Aujourd’hui, tu as 18 ans. Je me retrouve plongée dans un abîme d’incertitude.
18 ans… l’âge des premières vacances entre potes, du BAC pour certains, du permis de conduire, pour d’autres… Boîte de nuit ? Droit de vote ?
Oui, mais pas toi.
J’écoute d’une oreille distraite les parents autour de moi, leurs envies, leurs craintes, leurs ambitions pour leur chère progéniture. Certains se plaignent, « il a encore raté son bac », « il a rayé ma voiture en rentrant de boîte de nuit », « elle ne m’a pas écrit alors qu’elle est partie depuis deux mois »… Et je reste là, et je voudrais leur dire…
Et toi ?
Que te dire, ma chérie, sans trop te blesser ? Comment t’expliquer que, même si un jour tu réussis à lire suffisamment bien, tu n’auras pas le droit de conduire ? Que je ne peux pas te laisser sortir seule avec ton copain Arnaud ou ton amie Lou ? Et que cela n’a rien à voir avec la confiance, ou l’absence de confiance que j’ai en toi.
Qu’a priori, l’on ne passe pas de l’IME à la FAC ?
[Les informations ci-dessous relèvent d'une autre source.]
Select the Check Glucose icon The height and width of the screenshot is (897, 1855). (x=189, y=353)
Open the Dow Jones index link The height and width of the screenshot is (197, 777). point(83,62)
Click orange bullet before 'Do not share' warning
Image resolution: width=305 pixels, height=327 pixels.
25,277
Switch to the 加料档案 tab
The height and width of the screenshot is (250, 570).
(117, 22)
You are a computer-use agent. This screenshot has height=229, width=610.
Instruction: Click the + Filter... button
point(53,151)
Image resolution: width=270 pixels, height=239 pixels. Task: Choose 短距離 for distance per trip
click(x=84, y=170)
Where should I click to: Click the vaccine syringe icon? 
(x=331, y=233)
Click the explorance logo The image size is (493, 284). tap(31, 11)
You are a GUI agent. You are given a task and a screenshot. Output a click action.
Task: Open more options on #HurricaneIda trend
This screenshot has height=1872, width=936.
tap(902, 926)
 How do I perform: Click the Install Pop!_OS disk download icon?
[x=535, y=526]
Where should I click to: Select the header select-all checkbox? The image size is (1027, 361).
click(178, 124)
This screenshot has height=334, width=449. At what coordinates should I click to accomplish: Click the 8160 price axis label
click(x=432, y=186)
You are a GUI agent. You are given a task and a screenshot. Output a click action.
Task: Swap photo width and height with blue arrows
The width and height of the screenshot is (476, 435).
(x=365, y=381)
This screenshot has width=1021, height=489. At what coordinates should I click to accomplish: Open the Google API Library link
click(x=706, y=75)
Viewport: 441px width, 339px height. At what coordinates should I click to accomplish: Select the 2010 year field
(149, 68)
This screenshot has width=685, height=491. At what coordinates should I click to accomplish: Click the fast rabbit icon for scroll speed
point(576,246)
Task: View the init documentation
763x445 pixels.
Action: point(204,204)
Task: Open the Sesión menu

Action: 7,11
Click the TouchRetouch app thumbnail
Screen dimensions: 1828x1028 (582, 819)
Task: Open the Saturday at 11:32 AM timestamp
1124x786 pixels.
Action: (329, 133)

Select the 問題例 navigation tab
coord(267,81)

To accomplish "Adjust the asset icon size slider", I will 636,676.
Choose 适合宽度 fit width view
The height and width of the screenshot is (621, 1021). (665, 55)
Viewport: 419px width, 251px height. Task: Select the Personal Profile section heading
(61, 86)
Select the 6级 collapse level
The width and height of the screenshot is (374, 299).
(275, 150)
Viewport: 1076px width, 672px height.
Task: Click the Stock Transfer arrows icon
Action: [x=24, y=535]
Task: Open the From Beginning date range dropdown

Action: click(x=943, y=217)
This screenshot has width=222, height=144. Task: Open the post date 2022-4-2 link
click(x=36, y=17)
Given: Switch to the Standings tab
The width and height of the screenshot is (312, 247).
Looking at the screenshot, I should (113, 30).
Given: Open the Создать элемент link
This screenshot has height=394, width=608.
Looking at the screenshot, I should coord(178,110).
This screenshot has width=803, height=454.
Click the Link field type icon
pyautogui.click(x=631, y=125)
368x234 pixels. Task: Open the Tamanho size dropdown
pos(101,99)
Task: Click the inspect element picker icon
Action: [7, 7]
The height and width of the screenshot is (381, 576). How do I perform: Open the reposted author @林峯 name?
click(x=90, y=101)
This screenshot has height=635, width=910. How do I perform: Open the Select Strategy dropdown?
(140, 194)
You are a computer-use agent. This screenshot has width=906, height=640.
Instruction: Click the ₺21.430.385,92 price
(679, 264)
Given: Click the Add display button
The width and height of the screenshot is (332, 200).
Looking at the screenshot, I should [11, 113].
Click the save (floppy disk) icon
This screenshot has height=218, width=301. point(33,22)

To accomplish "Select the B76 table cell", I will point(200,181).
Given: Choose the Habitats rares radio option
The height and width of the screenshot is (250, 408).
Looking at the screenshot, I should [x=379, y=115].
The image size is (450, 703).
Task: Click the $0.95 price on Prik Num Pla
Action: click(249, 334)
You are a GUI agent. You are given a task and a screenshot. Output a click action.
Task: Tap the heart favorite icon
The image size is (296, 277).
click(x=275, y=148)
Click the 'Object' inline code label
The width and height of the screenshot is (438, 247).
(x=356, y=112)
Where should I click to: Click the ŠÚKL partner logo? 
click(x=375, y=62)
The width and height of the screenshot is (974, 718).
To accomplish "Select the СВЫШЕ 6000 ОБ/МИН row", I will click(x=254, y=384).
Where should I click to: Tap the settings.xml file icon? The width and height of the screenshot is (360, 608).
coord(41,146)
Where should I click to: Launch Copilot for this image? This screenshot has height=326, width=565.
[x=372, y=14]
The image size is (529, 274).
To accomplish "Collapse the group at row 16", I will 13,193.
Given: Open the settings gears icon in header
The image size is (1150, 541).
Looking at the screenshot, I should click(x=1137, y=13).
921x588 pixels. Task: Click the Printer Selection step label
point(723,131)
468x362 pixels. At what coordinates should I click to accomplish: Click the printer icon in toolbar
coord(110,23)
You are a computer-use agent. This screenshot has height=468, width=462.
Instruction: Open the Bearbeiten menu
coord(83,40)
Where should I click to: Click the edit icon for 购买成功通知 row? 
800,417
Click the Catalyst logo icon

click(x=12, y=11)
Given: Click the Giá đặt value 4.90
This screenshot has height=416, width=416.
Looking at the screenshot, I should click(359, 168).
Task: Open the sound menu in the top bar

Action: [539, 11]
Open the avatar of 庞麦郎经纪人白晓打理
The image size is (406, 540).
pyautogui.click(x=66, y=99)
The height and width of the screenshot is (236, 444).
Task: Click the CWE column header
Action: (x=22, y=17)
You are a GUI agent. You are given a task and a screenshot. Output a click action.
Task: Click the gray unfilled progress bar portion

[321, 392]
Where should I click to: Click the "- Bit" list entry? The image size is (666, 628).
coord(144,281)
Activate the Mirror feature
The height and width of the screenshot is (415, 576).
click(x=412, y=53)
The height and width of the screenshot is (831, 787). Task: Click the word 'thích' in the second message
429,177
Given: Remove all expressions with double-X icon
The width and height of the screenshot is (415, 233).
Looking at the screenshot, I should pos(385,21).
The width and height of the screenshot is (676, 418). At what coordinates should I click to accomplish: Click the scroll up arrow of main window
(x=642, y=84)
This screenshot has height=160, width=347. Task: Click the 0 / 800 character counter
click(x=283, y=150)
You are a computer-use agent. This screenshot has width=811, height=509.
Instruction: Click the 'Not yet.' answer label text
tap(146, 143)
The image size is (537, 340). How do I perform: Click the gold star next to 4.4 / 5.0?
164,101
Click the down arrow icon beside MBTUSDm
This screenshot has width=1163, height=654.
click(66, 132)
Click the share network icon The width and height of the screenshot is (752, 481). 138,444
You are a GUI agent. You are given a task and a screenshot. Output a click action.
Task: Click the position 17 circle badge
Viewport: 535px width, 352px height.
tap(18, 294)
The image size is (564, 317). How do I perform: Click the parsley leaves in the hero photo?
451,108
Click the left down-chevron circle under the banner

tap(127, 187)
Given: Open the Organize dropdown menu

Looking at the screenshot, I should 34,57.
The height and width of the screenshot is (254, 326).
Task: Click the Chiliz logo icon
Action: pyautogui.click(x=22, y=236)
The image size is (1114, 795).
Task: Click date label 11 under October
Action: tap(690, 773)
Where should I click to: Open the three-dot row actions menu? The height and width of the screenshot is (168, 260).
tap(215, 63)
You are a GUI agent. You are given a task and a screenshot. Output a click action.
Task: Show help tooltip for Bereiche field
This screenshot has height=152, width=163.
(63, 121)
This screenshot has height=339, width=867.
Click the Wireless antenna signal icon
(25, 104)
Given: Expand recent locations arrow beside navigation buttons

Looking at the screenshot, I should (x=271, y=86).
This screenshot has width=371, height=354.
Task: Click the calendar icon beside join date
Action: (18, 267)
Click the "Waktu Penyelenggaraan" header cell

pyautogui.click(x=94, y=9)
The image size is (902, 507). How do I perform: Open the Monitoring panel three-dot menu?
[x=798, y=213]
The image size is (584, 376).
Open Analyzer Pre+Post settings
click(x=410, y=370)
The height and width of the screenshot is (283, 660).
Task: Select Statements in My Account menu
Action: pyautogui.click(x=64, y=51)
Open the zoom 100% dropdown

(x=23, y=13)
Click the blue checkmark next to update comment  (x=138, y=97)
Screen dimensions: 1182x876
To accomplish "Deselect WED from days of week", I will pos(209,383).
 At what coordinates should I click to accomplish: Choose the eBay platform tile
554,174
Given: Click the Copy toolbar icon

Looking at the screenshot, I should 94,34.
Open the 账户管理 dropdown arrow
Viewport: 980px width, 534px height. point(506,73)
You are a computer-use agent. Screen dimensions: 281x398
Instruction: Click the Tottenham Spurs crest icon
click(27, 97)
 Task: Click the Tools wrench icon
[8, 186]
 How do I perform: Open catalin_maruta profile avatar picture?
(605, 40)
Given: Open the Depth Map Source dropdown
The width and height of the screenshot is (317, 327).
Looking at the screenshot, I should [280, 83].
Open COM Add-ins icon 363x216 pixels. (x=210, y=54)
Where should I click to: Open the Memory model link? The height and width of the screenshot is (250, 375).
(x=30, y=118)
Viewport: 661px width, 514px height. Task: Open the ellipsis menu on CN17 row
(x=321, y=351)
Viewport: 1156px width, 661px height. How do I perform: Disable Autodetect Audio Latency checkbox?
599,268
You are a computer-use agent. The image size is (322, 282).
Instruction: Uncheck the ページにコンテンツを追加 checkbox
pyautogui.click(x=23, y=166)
Toi qui veux voter, comment t’accompagner dans cette démarche ô combien citoyenne, puisque je ne pourrai pas t’accompagner dans l’isoloir ?
À 18 ans, tu resteras encore une petite fille, MA petite fille… Ma petite GRANDE fille, mon bébé.
Jeune femme, la vie va te saisir, t’emporter. Je voudrais tellement qu’elle te soit douce, avec Moi à tes côtés… aussi longtemps que je le pourrai.
Et c’est là que tu prends conscience de ton handicap, toi qui vas apprendre bientôt, l’année prochaine, à prendre le bus toute seule.